The manual pages for the tag get and set routines specify the exact data types and calling conventions required for each tag supported by the library.

TIFF Compression Schemes

libtiff includes support for a wide variety of data compression schemes. In normal operation a compression scheme is automatically used when the TIFF Compression tag is set, either by opening a file for reading, or by setting the tag when writing.

Compression schemes are implemented by software modules termed codecs that implement decoder and encoder routines that hook into the core library i/o support. Codecs other than those bundled with the library can be registered for use with the TIFFRegisterCODEC() routine. This interface can also be used to override the core-library implementation for a compression scheme.

Byte Order

The TIFF specification says, and has always said, that a correct TIFF reader must handle images in big-endian and little-endian byte order. libtiff conforms in this respect. Consequently there is no means to force a specific byte order for the data written to a TIFF image file (data is written in the native order of the host CPU unless appending to an existing file, in which case it is written in the byte order specified in the file).

Data Placement

The TIFF specification requires that all information except an 8-byte header can be placed anywhere in a file. In particular, it is perfectly legitimate for directory information to be written after the image data itself. Consequently TIFF is inherently not suitable for passing through a stream-oriented mechanism such as UNIX pipes. Software that require that data be organized in a file in a particular order (e.g. directory information before image data) does not correctly support TIFF. libtiff provides no mechanism for controlling the placement of data in a file; image data is typically written before directory information.

Problem description: Continue the libtiff passage on compression, byte order, and data placement, picking up after its final sentence. The records that come next are separate material and have no connection to the libtiff passage.

Dataset excerpts:

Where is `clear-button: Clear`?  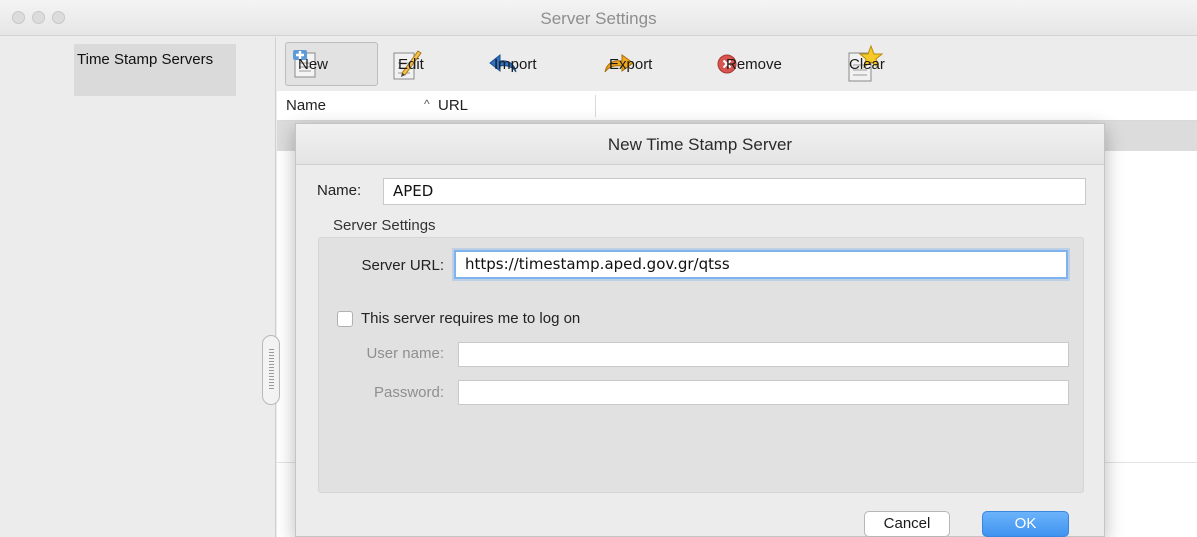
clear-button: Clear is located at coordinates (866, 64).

--

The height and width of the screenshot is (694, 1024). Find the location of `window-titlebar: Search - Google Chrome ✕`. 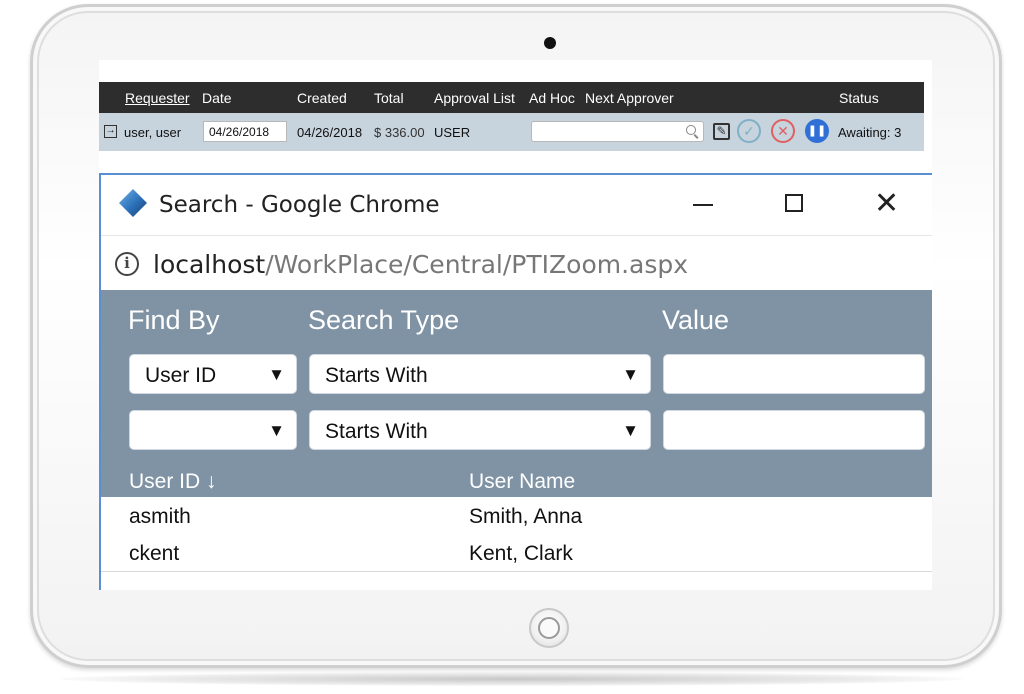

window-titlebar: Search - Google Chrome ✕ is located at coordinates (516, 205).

Final answer:
TIFFRGBAImage Support

libtiff provides a high-level interface for reading image data from a TIFF file. This interface handles the details of data organization and format for a wide variety of TIFF files; at least the large majority of those files that one would normally encounter. Image data is, by default, returned as ABGR pixels packed into 32-bit words (8 bits per sample). Rectangular rasters can be read or data can be intercepted at an intermediate level and packed into memory in a format more suitable to the application. The library handles all the details of the format of data stored on disk and, in most cases, if any colorspace conversions are required: bilevel to RGB, greyscale to RGB, CMYK to RGB, YCbCr to RGB, 16-bit samples to 8-bit samples, associated/unassociated alpha, etc.

There are two ways to read image data using this interface. If all the data is to be stored in memory and manipulated at once, then the routine TIFFReadRGBAImage() can be used:

#include "tiffio.h"
main(int argc, char* argv[])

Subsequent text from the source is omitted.